<…> loin d’Elizabeth & de Therese, loin du Monarque, qui leur ressemble, ce qui peut nuire aux progrès des Beaux Arts. <…> L’union des nôtres [princes] présage les plus beaux jours à l’Univers rassuré. Oui, la vertu, qui s’unit, fixe l’espérance par un bohneur toûjours nouveau. Quel est ce bonheur? С’est l’accord d’une industrie reciproque, la circulation des Arts & du travail, le cercle du savoir, qui s’étend, & la sphére des pensées, qui s’augmente.
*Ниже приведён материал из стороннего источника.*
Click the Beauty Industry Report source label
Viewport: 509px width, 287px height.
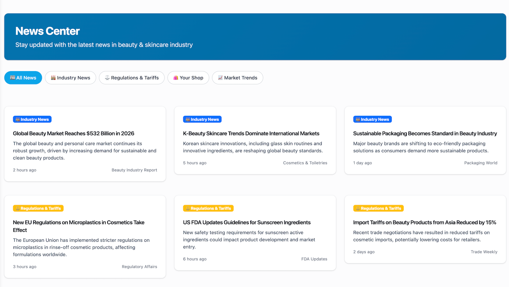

[<…> прочь от Елизаветы и Терезии, прочь от подобного им монарха все то, что может воспрепятствовать успехам изящных искусств. <…> Союз наших <монархов> предвещает прекраснейшие дни обнадеженному свету. Да, добродетель, соединяясь, неизменно привлекает надежду вечно обновляющимся счастьем. В чем же это счастье? В согласии взаимного усердия, в круговращении искусств и труда, в расширяющейся области знаний и распространяющейся сфере мыслей.] (Faure 1760, 17–18)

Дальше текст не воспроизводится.